Cela dénote une réelle impuissance de la part des occidentalistes. Ils n’ont pas identifié clairement l’ennemi qu’ils combattent depuis une décennie. Comment veut-on gagner une guerre dans ces conditions ? En réalité, l’ennemi est une mosaïque de tribus et de bandes armées ayant une connaissance approfondie du terrain dont le point commun est une interprétation radicale de l’Islam qui sert ici plus de « ciment » que de religion. Cet Islam là est plus un code social de type médiéval que des préceptes religieux. D’ailleurs, la plupart des exégètes musulmans ne reconnaissent pas leur religion dans ce fatras « salafiste ». Cela dit, ce poison s’est répandu dans tout le Moyen Orient et dans les communautés musulmanes en Europe. Est-on vraiment capable de vaincre tout cela ? L’ancien ministre des affaires étrangères français, Hubert Védrine, qui avait averti le gouvernement Sarkozy – Fillon des dangers de « l’occidentalisation » de la guerre en Afghanistan ne se montre guère optimiste dans une interview qu’il a accordée à « France Soir » du 1er avril dernier, suite à son avertissement.

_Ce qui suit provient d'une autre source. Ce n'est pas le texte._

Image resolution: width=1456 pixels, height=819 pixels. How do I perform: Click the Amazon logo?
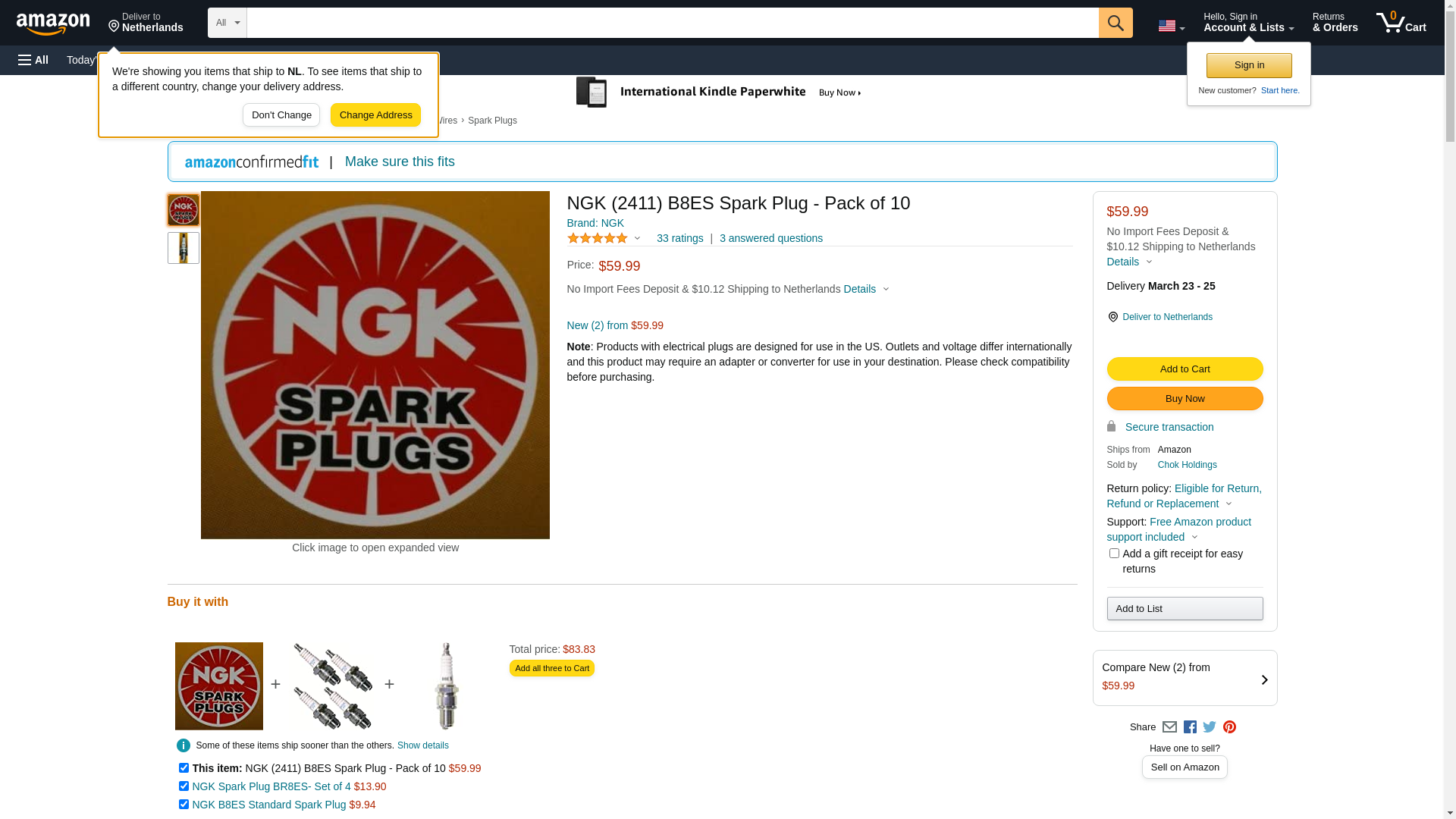coord(53,24)
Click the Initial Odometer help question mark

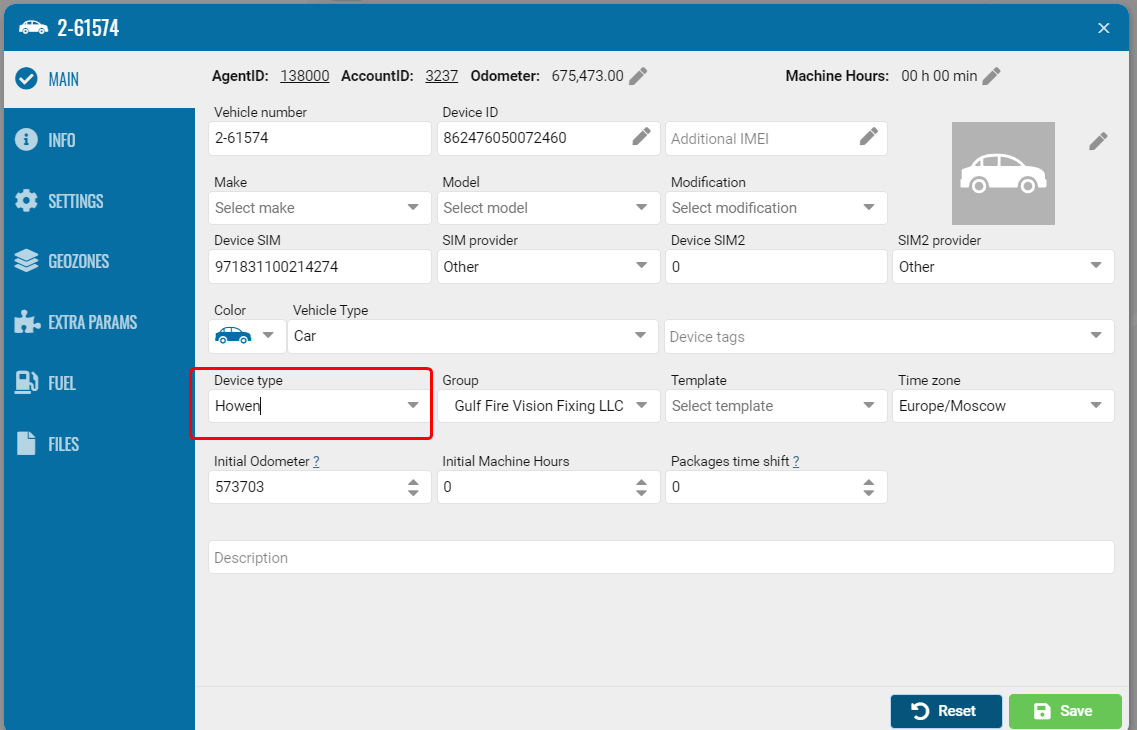316,462
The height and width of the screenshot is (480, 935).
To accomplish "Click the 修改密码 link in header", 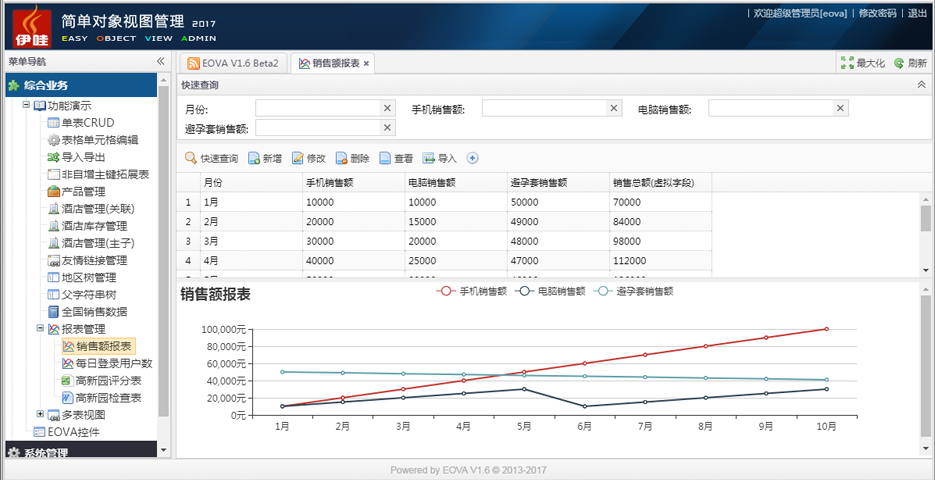I will pyautogui.click(x=878, y=13).
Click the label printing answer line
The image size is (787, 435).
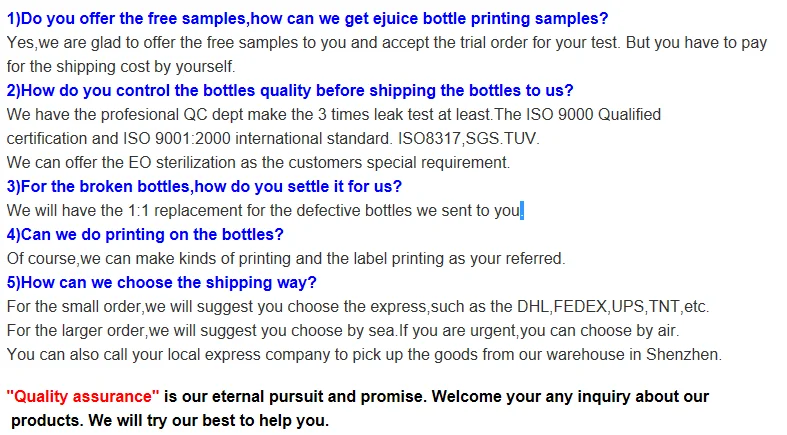pyautogui.click(x=285, y=258)
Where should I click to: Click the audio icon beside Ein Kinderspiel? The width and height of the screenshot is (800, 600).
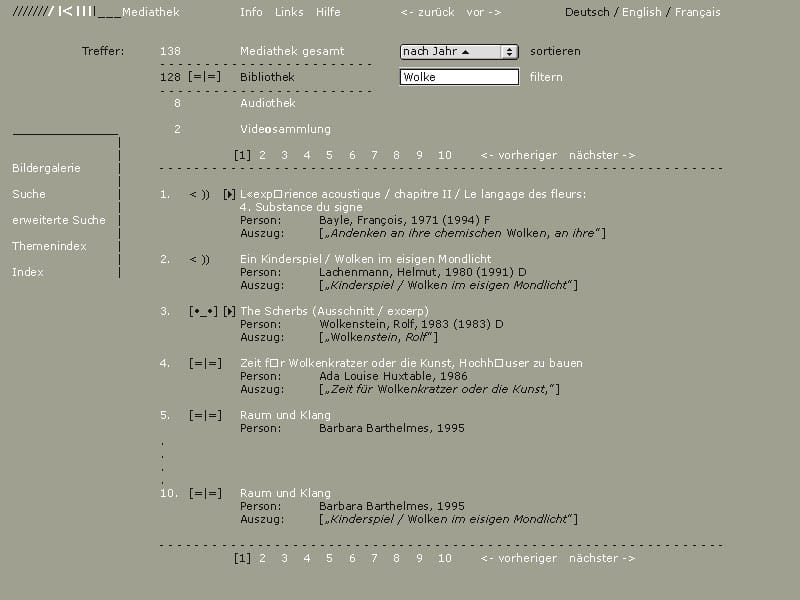pyautogui.click(x=199, y=259)
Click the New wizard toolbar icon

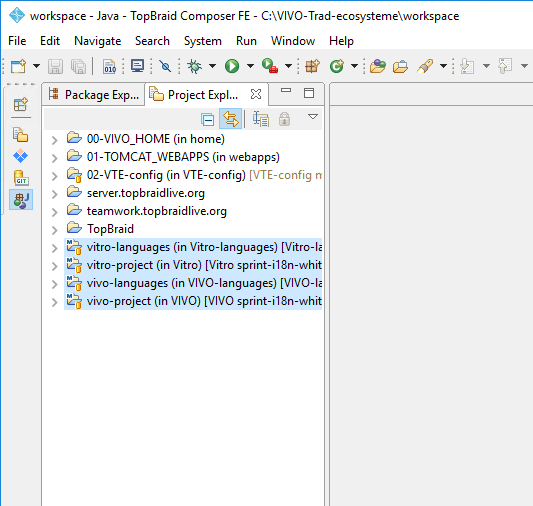click(18, 66)
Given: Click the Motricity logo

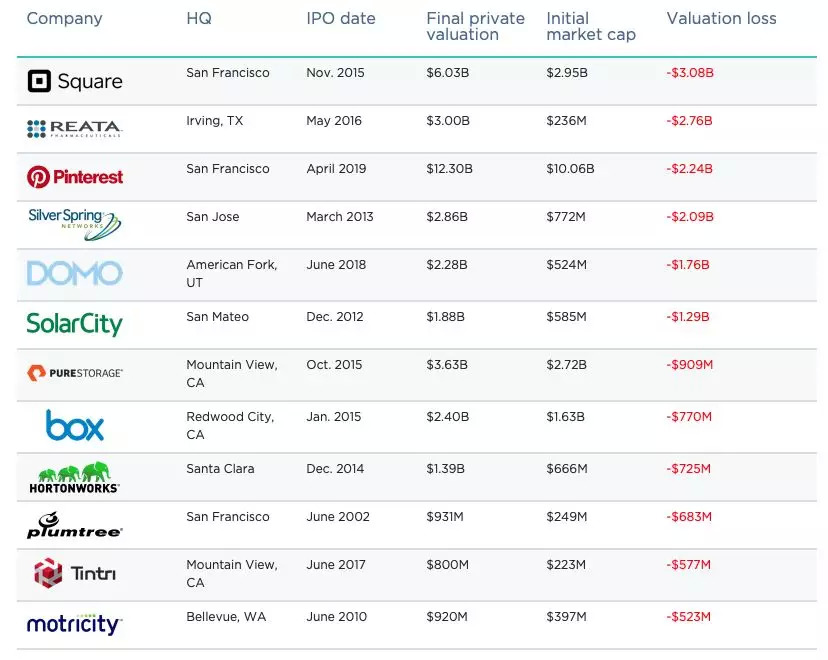Looking at the screenshot, I should coord(74,624).
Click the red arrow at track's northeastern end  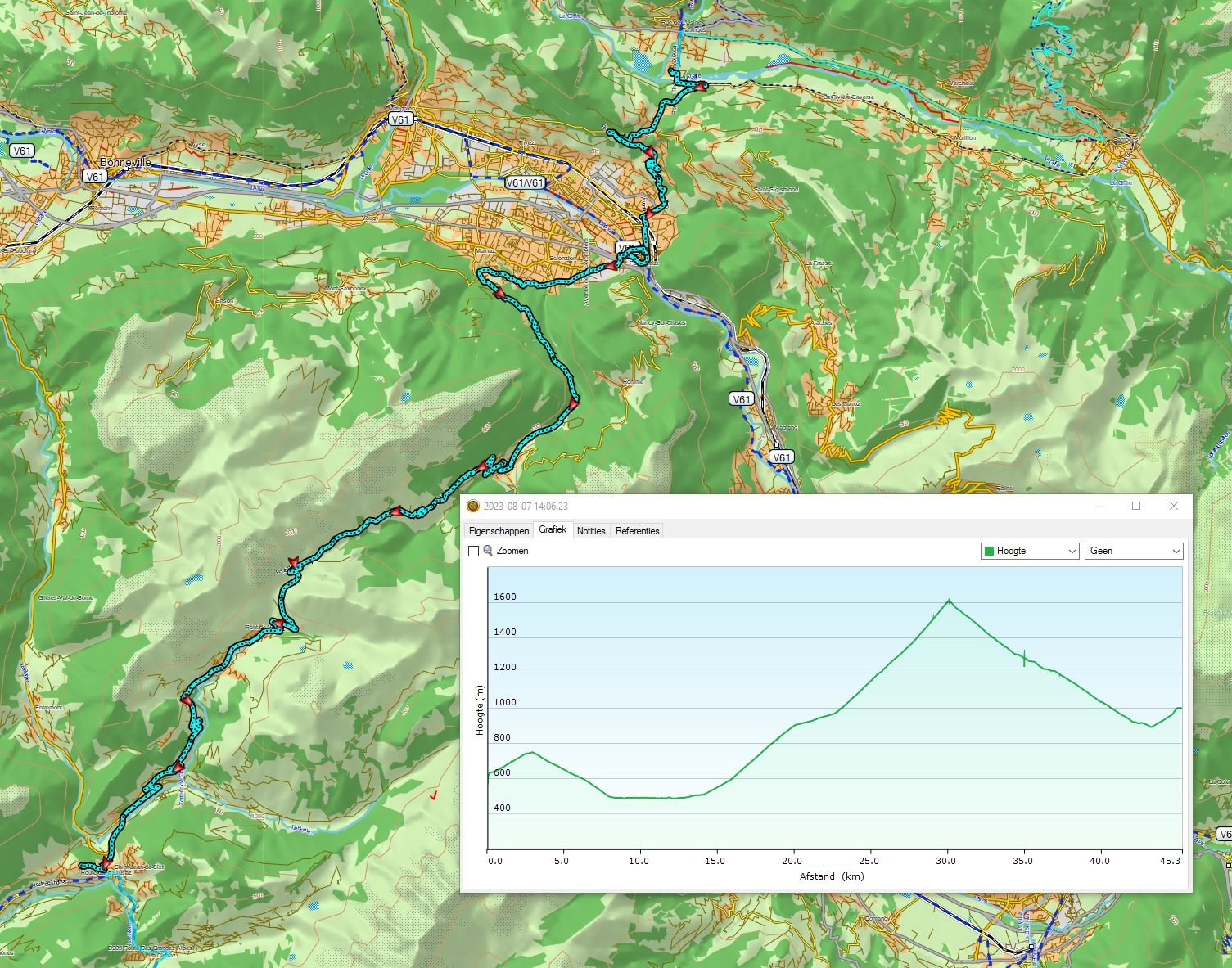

« Est-on en train de perdre en Afghanistan ? Je n’ai pas les rapports d’expertise. Mais tout dépend des objectifs que l’on souhaite atteindre. Reconstruire l’Afghanistan ? C’est inatteignable, car c’est un Etat qui n’existait pas avant la guerre. Eradiquer tout réseau terroriste sur le sol afghan ? Ce sera dur, pour ne pas dire impossible compte tenu du terrain difficile et de la culture tribale du pays. En revanche, s’il s’agit de maintenir une pression pour empêcher de se constituer une base terroriste, avec des camps d’entraînement qui exporteront la violence dans le monde entier, alors nous pouvons y arriver. »

Cependant, ce n’est certes avec ce manque de coordination stratégique et tactique que l’on y arrivera. De plus, comme nous l’avons vu, les buts de guerre sont loin d’être bien définis.

L’ancien ministre conclut : « L’occidentalisme est en revanche une attitude agressive de l’Occident, sur la défensive face à ce qu’il considère comme la menace arabe ou chinoise. C’est une politique extrêmement dangereuse. Ses défenseurs, que l’on retrouve notamment dans l’administration Bush, considèrent en effet que l’Occident doit passer à l’offensive pour défendre ses intérêts. »

Il faudra que la diplomatie reprenne le dessus. Cela implique de renoncer à l’idéologie du « choc des civilisations » qui a déjà fait tant de dégâts. Il est indispensable d’en revenir au «multilatéralisme » après le sanglant échec de « l’unilatéralisme » occidentaliste.